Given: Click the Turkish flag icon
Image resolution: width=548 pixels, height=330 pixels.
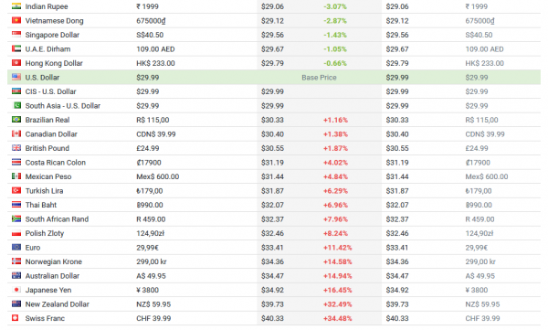Looking at the screenshot, I should pos(16,190).
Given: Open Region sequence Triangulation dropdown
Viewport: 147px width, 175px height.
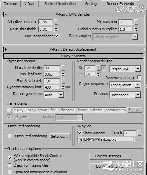Looking at the screenshot, I should click(x=125, y=85).
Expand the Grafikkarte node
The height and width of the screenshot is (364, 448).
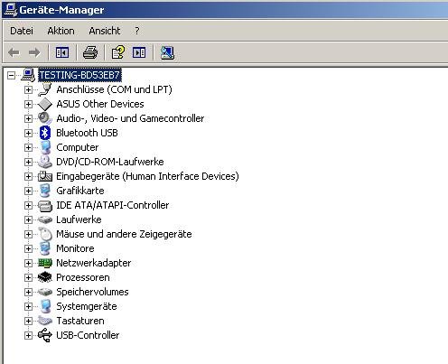point(28,191)
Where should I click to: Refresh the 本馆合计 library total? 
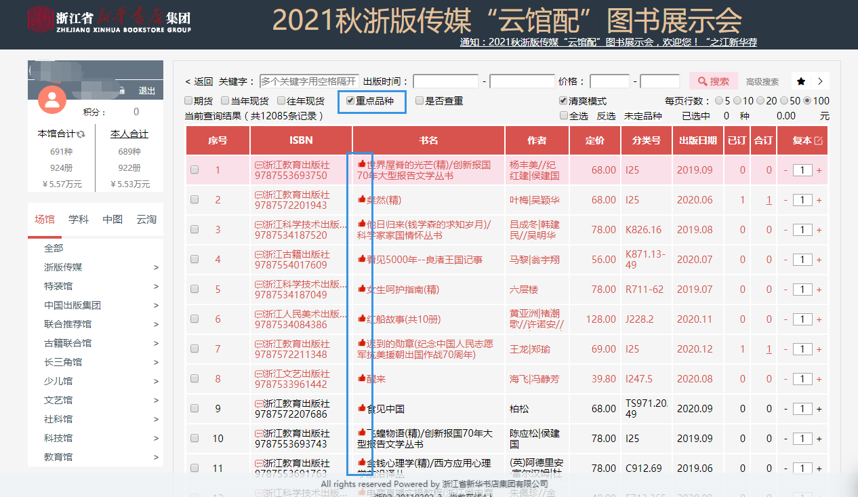click(x=81, y=134)
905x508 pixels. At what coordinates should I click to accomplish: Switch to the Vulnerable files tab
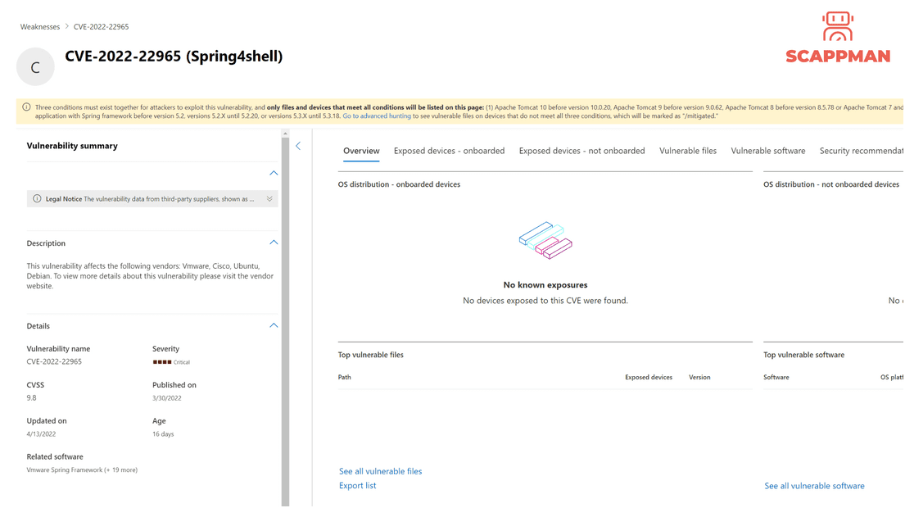[x=688, y=151]
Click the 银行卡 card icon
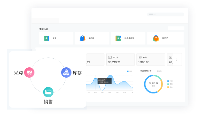 point(110,57)
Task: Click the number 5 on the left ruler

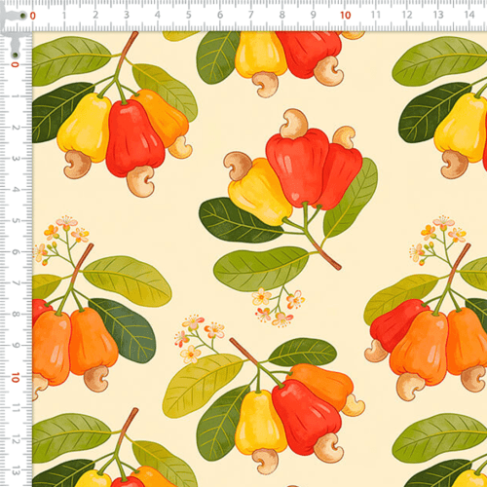Action: [x=16, y=221]
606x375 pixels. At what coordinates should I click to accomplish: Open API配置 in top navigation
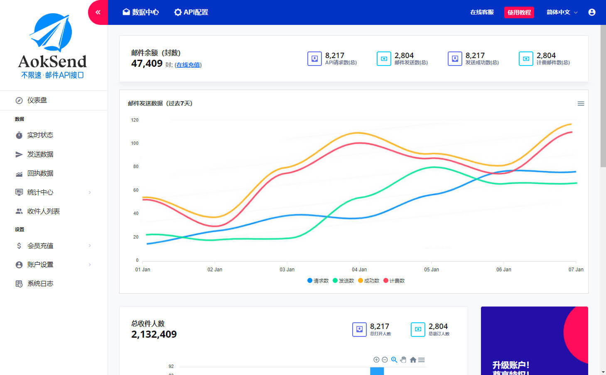191,12
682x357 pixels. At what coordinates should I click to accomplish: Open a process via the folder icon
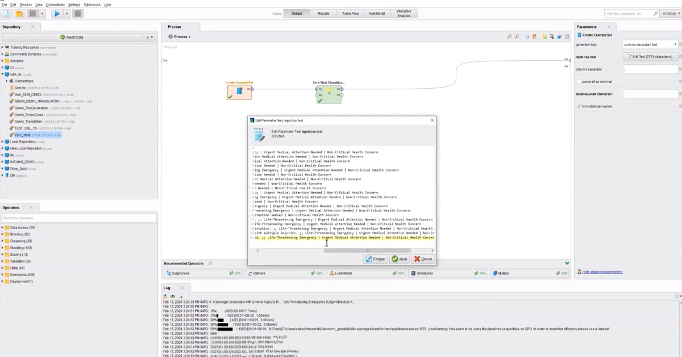coord(19,14)
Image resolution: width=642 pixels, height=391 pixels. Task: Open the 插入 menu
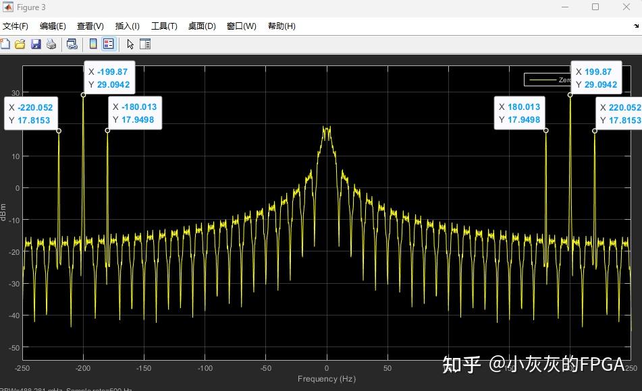(127, 26)
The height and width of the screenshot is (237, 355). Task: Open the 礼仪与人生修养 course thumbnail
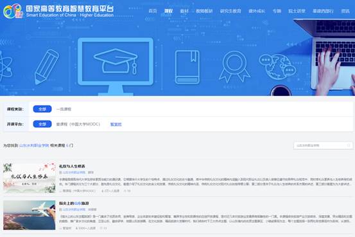(29, 178)
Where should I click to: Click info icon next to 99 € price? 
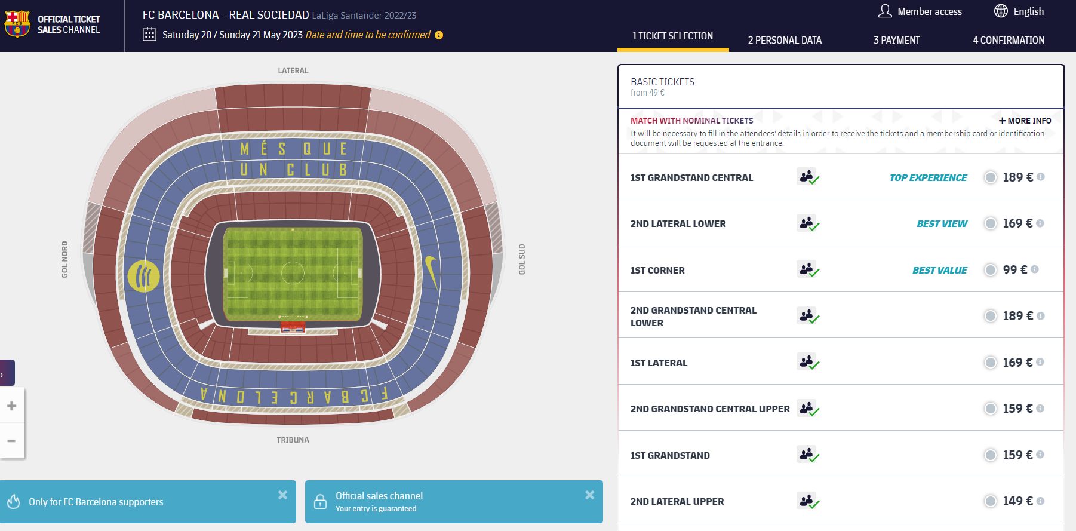tap(1035, 269)
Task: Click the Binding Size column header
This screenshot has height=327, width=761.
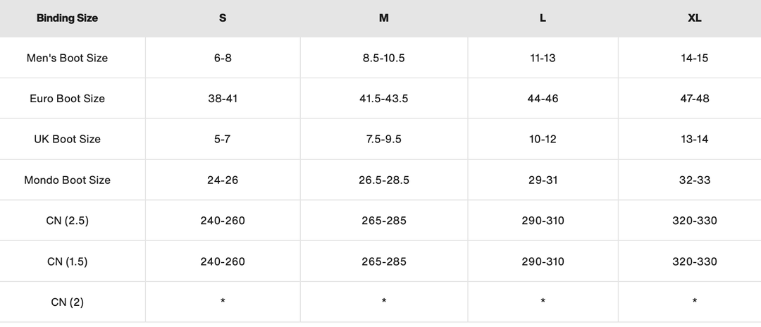Action: coord(67,18)
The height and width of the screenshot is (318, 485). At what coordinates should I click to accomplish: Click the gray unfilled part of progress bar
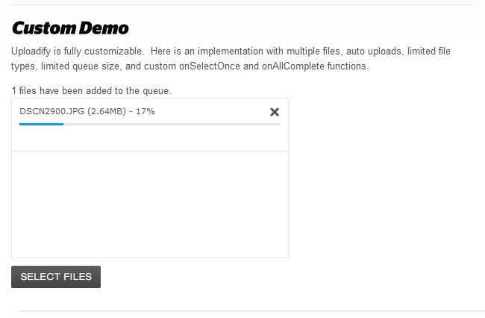point(172,124)
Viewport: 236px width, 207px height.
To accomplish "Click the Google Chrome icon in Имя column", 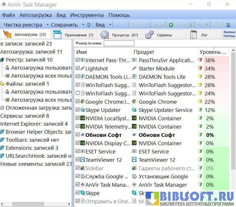I will [82, 102].
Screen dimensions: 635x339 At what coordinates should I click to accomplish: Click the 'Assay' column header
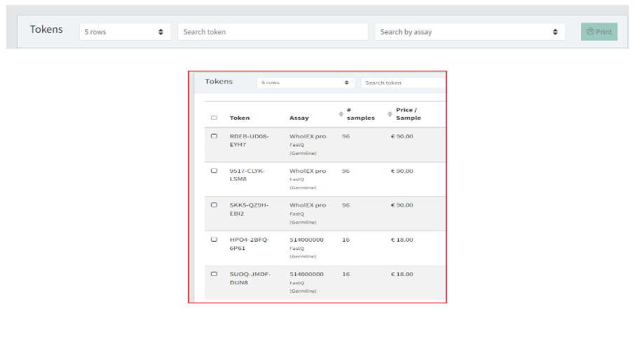(x=299, y=118)
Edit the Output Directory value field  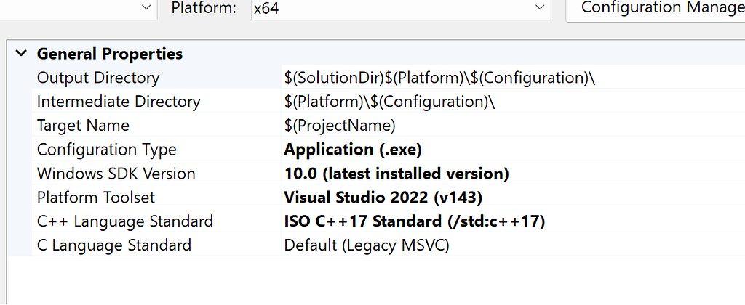tap(439, 78)
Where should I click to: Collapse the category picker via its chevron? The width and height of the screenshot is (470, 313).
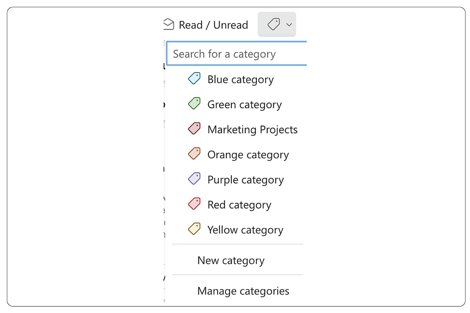click(289, 24)
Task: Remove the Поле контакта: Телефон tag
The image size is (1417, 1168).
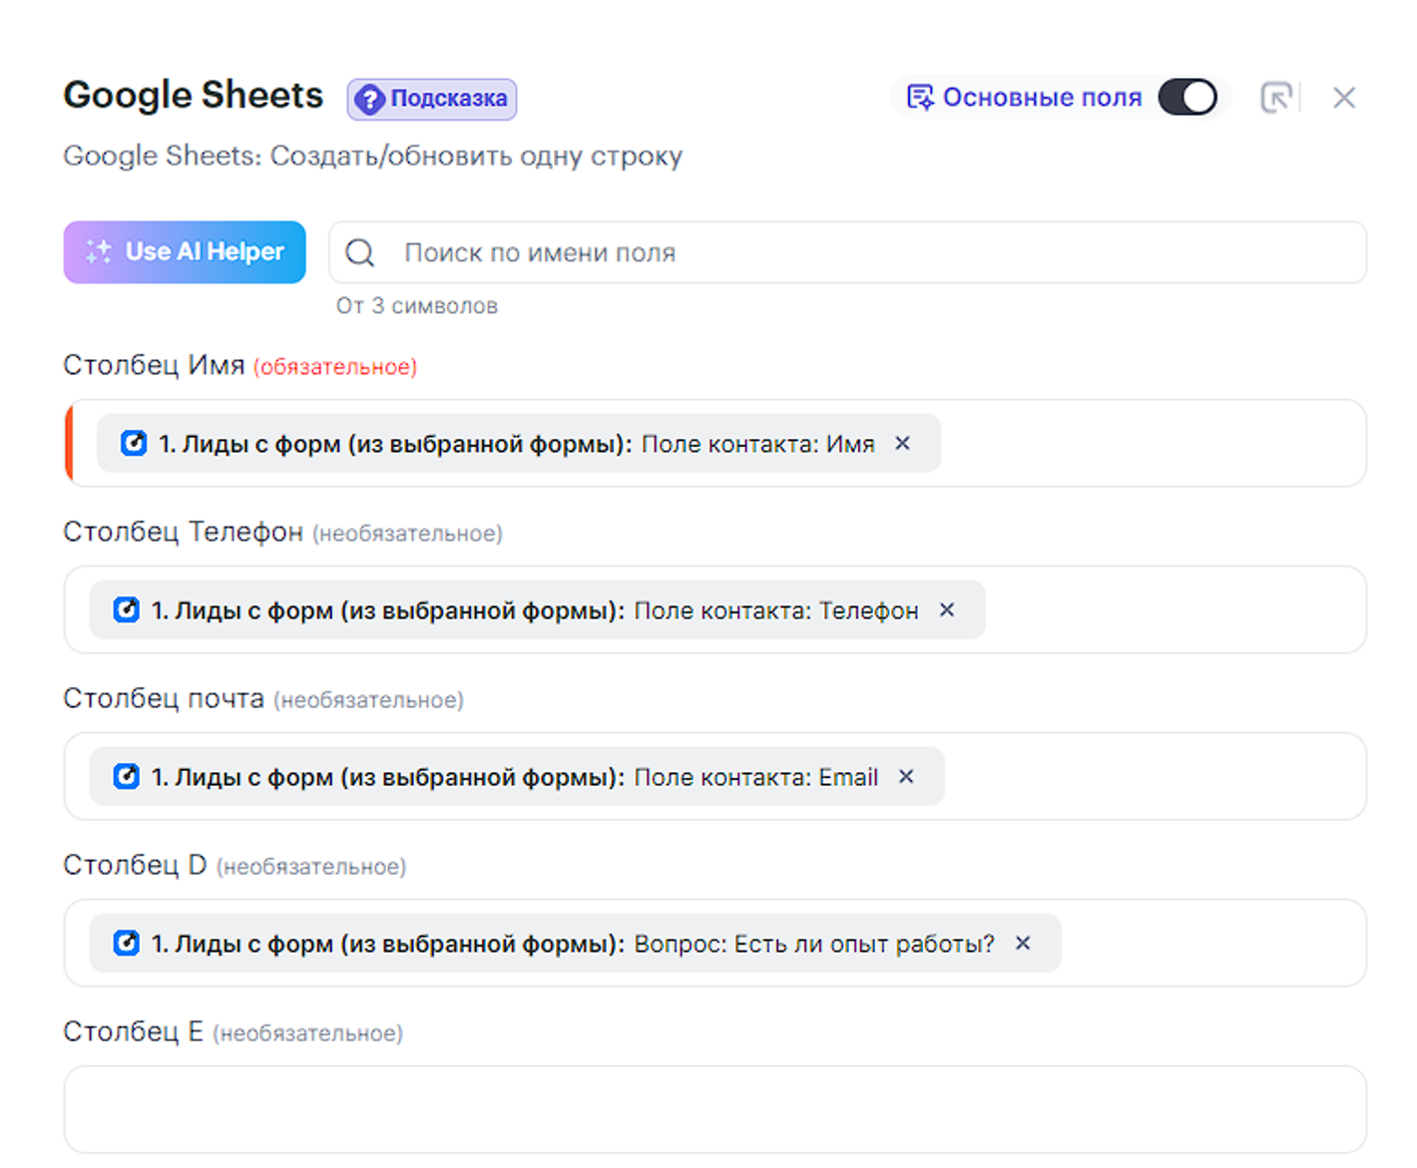Action: 947,609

════

Problem requirements >>
Return every line of the data above in which "Given" appears.

Written response >>
Given: Click the Turkish flag icon
Given: Open Region sequence Triangulation dropdown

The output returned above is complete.